Poco se conoce a los pijos de verdad, que no asoman por Twitter ni por Zoom, pues fueron educados para desconectarse del mundo. En absoluto responden al estereotipo de hablar gangoso y camisa Polo Ralph Lauren, y confían más en sus perros y en su bodega que en la vida social. No buscan llamar la atención, no lo necesitan. Les bastan sus apellidos –compuestos, puede que alguno extranjero–, y suelen ser bilingües de cuna. Ellas apenas se peinan. Son naturales y educados, incluso cordiales, puesto que no tienen complejos, sino certezas inamovibles. Tampoco precisan marcar distancia: sin quererlo, emanan un perfume de lejanía.
Es impagable la ironía que Martin Amis destila en sus memorias,Experiencia (Anagrama), también su reconocimiento de casta. Un día, con 17 años, le pregunta a su padre si ellos son nuevos ricos, a lo que Kingsley le responde: “ Muy nuevos. Y en absoluto ricos”. Treinta años después, el hijo de Martin le preguntará a qué clase pertenecen. “No somos de ninguna clase. No aceptamos esas cosas”, le responde el escritor. “Entonces, ¿qué somos?”, insiste el niño. “Estamos al margen de todo eso. Somosintelligentsia”.
Los pijos de verdad no llevan vuittones o guccis del top manta , comprados “a un moreno muy buen chico”, como dicen algunas doñas del barrio de Salamanca. Difícilmente caerían en la grosería estética del fachaleco ; les basta con un jersey de cashmere o una camiseta de James Perse. Un pijo comme il faut es el duque de Alba, que aseguraba a ¡Hola! que no salió a aplaudir a los sanitarios a las ocho porque hacerlo solo en los jardines de Liria hubiera sido raro.
Los pijos-pijos no van a manifestaciones, ni siquiera en Jaguar. Detestan la bulla armada por los burguesitos que ejercen de marqueses de Sipudiera, una especie endémica del Madrid Villa y Corte. La que ahora se ha movilizado para hostigar al insoportable Gobierno de Sánchez que se les ha cruzado en sus vidas, además del virus.

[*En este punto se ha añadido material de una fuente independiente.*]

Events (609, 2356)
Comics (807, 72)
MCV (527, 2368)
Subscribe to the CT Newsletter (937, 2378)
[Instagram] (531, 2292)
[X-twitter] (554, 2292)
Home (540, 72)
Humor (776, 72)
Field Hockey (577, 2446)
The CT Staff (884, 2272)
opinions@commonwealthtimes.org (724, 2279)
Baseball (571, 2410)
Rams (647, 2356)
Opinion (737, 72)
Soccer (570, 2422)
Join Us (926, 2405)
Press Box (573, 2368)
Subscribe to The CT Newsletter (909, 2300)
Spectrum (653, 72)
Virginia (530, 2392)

Quieren erigirse en estandarte de la protesta. “¿O es que solo la izquierda puede tomar las calles?”, se dicen. Muchos han salido de paseo en coche, con los niños disfrazados de España: lazos rojigualdos en el pelo, capitas principescas bicolor, mascarillas con el escudo de la nación… un uso desmedido de la bandera, que acaba por abotargar la mirada. Derrochaban un soliviantado amor patriótico, y una se pregunta en qué otro país del mundo una bandera sirve para provocar, separar y hasta agredir. Porque la ondean con tanta furia y vicio que parece que solo sea suya.